Interview: Wale Agbeyangi

What challenges do the Securities & Exchange Commission’s recapitalisation deadlines pose?

WALE AGBEYANGI: In the industry as a whole, due to a number of undercapitalised firms and because capital markets are still facing recovery challenges from 2009, many are finding this aspect difficult. Nevertheless, I am confident that a number of operators will meet the minimum capitalisation requirements before the deadlines. Investors remain weary, looking at the array of companies covered by many of the brokerage firms. The most important thing is to find investors who see a long-term opportunity in this market. If international financial services firms are scrambling for licences in Nigeria, it means the futureis bright, but many do not see beyond what we see now. The major challenge is conveying that long-term view. Deploying capital above the N20m ($122,000) threshold is also a challenge. The minimum guidelines used by the Nigerian Stock Exchange (NSE) set the basics for brokerage firms, but there is always the need to scale up. The bigger you are, the easier it is to deal with a variety of issues in the market, anchored by good research and technology.

What impact do you expect the demutualisation of the NSE to have on ownership structures?

AGBEYANGI: This is a good move – making the exchange a profit-making institution – as it will, in turn, make it competitive. The NSE will be run like a business, with better corporate governance. This is good for all the operators, because, at the end of the day, we are all owners of the exchange.

In the long term, we will also be able to compete with international best practices. The tension that exists among the stockbroking community is a question of what is due to you as an investor in the NSE before mutualisation. There are several contentious issues between the NSE and the owners, and we have been working on resolving these issues for over two years, so I am very confident these will be settled.

To what extent will the debut of SEPLAT Petroleum Development Company (SEPLAT) spur a new wave of initial public offerings on the exchange?

AGBEYANGI: We are expecting a large number of new listings in the coming years, derived mainly from oil and gas, telecoms and manufacturing. SEPLAT certainly sets an example, and I am happy about its success, mostly because of the high-quality investors it has attracted. The exchange’s depth can only be increased by listing firms with large balance sheets.

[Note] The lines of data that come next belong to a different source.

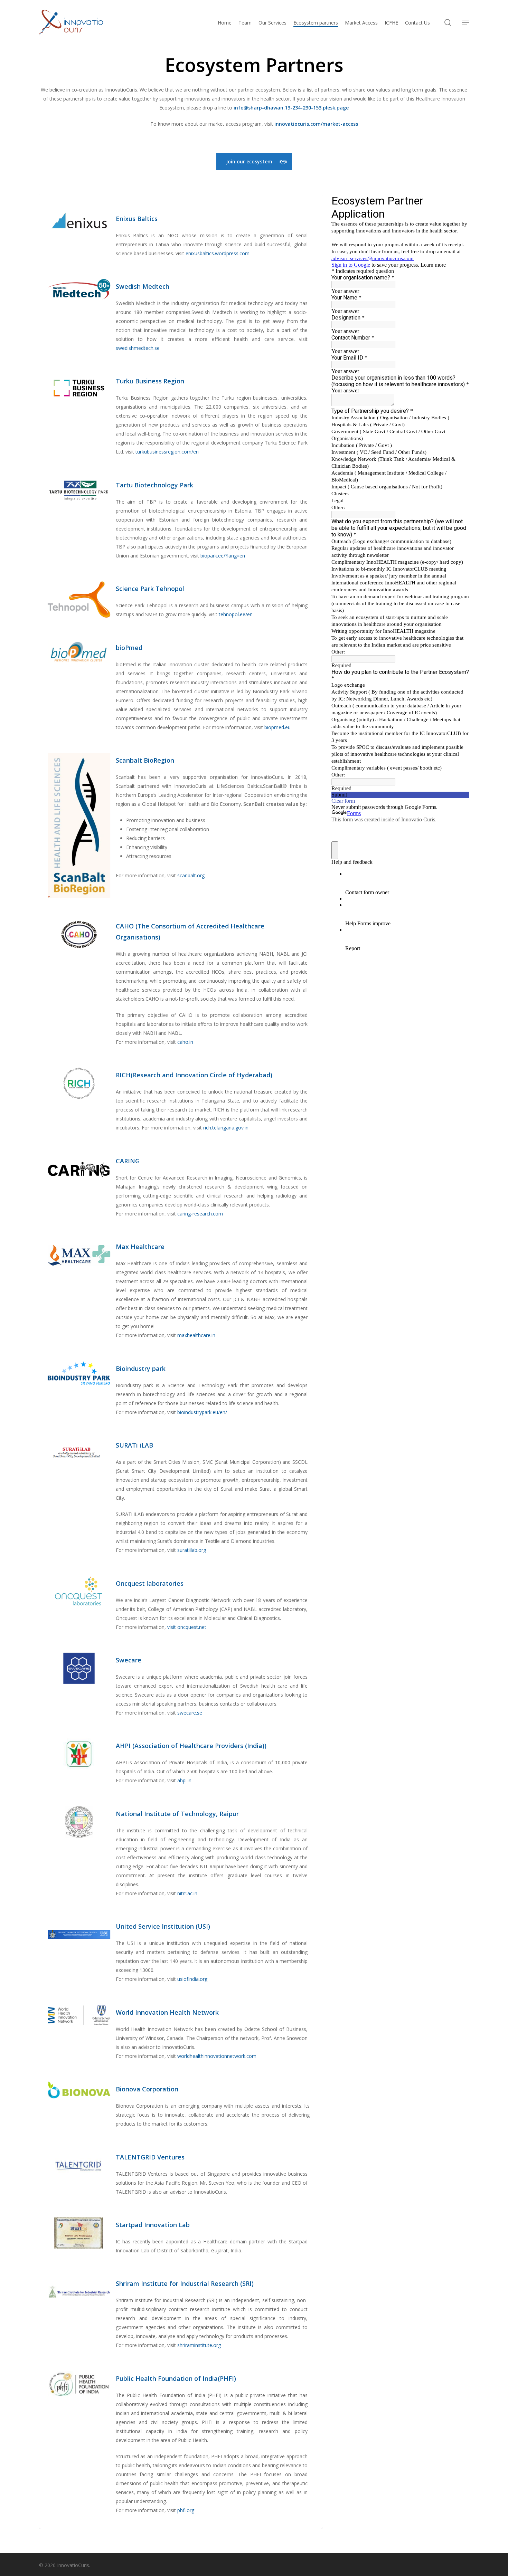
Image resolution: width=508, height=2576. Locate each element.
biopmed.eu (277, 727)
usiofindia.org (192, 1979)
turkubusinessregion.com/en (167, 451)
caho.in (185, 1042)
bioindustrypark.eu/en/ (202, 1412)
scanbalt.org (191, 875)
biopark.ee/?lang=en (222, 555)
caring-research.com (200, 1213)
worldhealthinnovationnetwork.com (216, 2056)
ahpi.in (184, 1780)
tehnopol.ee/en (236, 614)
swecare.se (189, 1712)
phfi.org (185, 2510)
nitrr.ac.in (187, 1893)
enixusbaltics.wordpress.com (218, 253)
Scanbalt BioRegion (145, 760)
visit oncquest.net (186, 1627)
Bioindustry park (141, 1368)
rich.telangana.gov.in (225, 1127)
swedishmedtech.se (138, 348)
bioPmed (129, 647)
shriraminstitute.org (199, 2345)
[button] (465, 22)
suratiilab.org (191, 1550)
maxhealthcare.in (196, 1335)
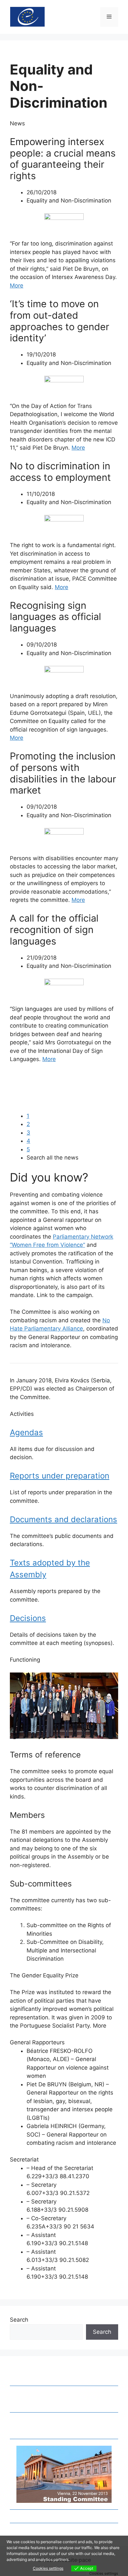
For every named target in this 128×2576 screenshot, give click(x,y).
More (16, 285)
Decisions (28, 1618)
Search (19, 2319)
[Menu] (109, 17)
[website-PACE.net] (27, 16)
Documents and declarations (63, 1519)
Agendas (26, 1432)
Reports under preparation (59, 1475)
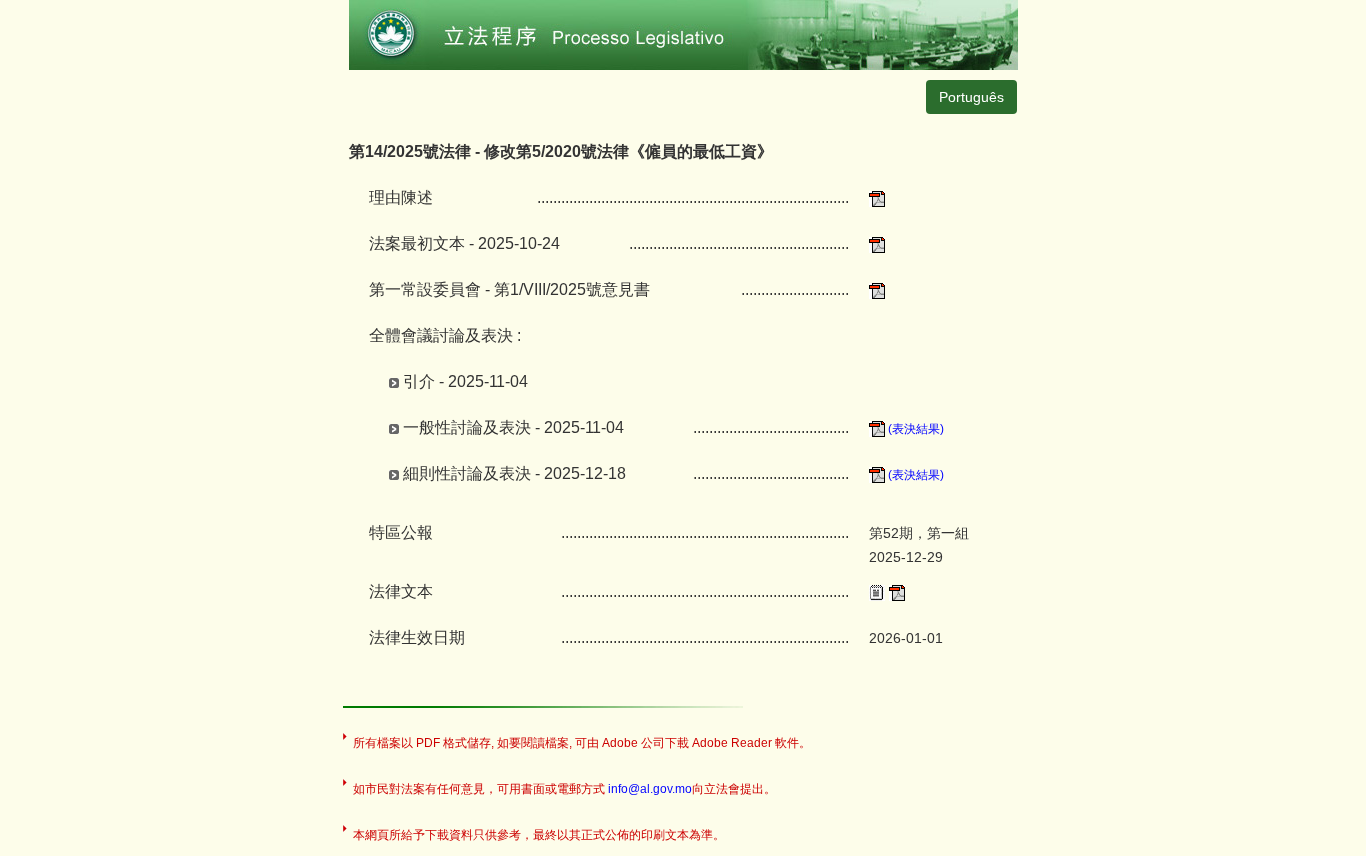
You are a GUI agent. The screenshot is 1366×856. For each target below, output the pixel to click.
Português (971, 97)
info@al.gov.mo (650, 789)
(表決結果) (914, 429)
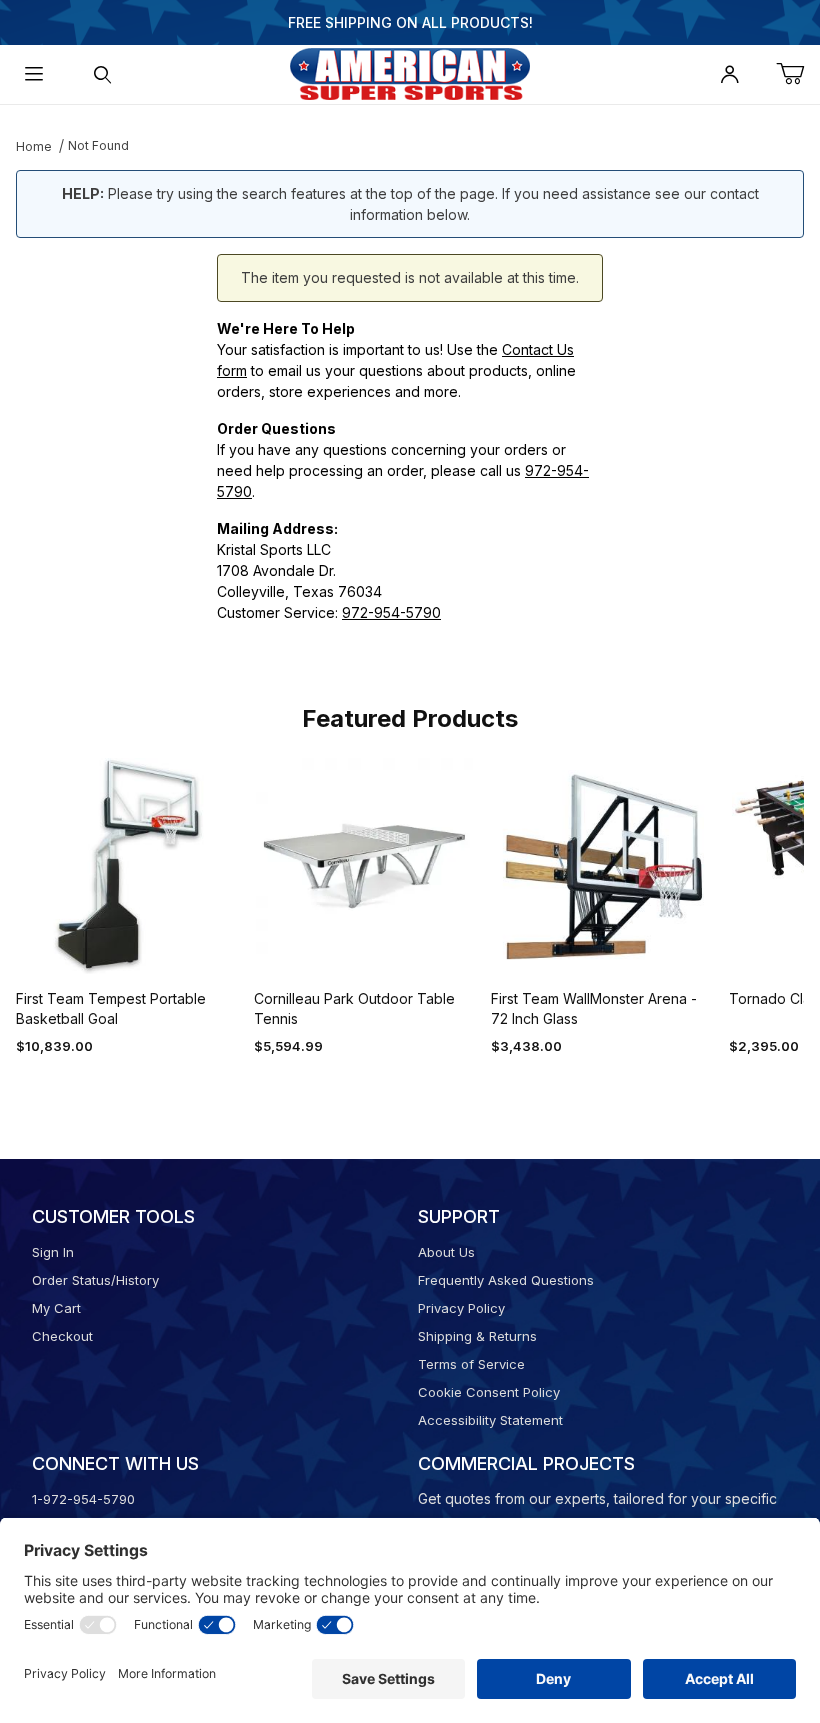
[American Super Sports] (410, 72)
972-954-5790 (391, 612)
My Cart (56, 1308)
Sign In (53, 1252)
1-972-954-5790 (83, 1499)
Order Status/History (95, 1280)
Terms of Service (471, 1364)
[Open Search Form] (102, 74)
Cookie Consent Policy (489, 1392)
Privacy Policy (461, 1308)
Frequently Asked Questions (506, 1280)
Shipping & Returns (477, 1336)
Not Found (98, 145)
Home (34, 146)
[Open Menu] (34, 74)
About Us (446, 1252)
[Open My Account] (729, 74)
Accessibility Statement (490, 1420)
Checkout (62, 1336)
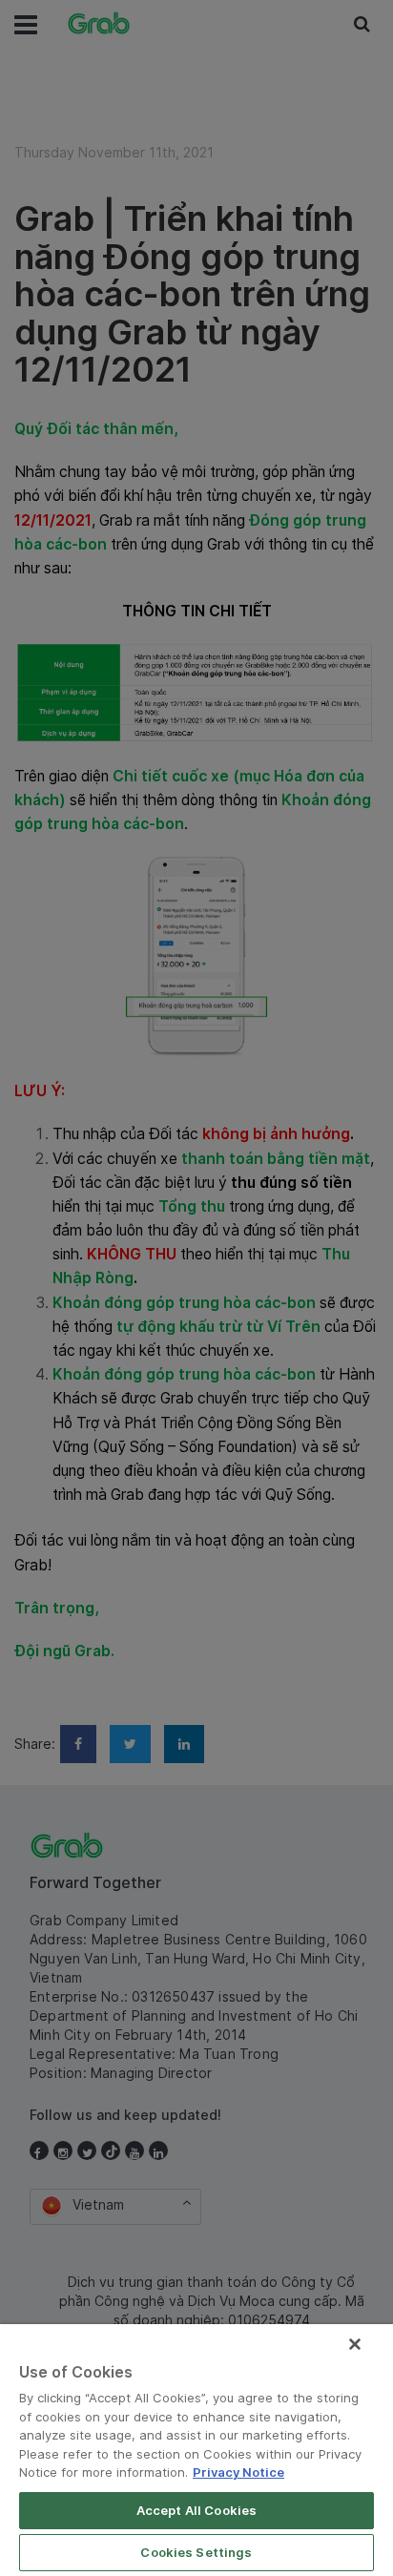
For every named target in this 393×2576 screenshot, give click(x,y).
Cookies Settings (196, 2552)
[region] (196, 2450)
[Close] (355, 2344)
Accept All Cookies (196, 2510)
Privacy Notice (238, 2472)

How can more companies be encouraged to list?

AGBEYANGI: People are generally opposed to a government mandate forcing business owners to list, but this has been proposed in the form of telecom licences. Still, they cannot force a private firm to list; it is a choice. What the regulators should do is encourage owners to list through incentives and let them know the advantages. Access to cheap capital and better corporate governance are big drivers. Aside from this, unfortunately a lot of advisors ignore the potential offered by small and medium-sized enterprises (SMEs), looking instead for the big companies with bigger fees. However, there are thousands of SMEs in Nigeria that do not have access to capital and advisory services. With the NSE encouraging these smaller businesses to list and appointing necessary advisors, this market is also a good platform.

What are the prospects for mutual funds and exchange-traded funds (ETFs) in Nigeria?

AGBEYANGI: Many companies are looking to launch mutual funds and ETFs in Nigeria, but they are still not very popular. Most investors want to see their investment, rather than handing their money to a fund manager or placing it in an ETF comprising many firms. Some of this is cultural, but these products require educational investment, which all stakeholders should encourage. By the time the market improves, investors will be ready for new products.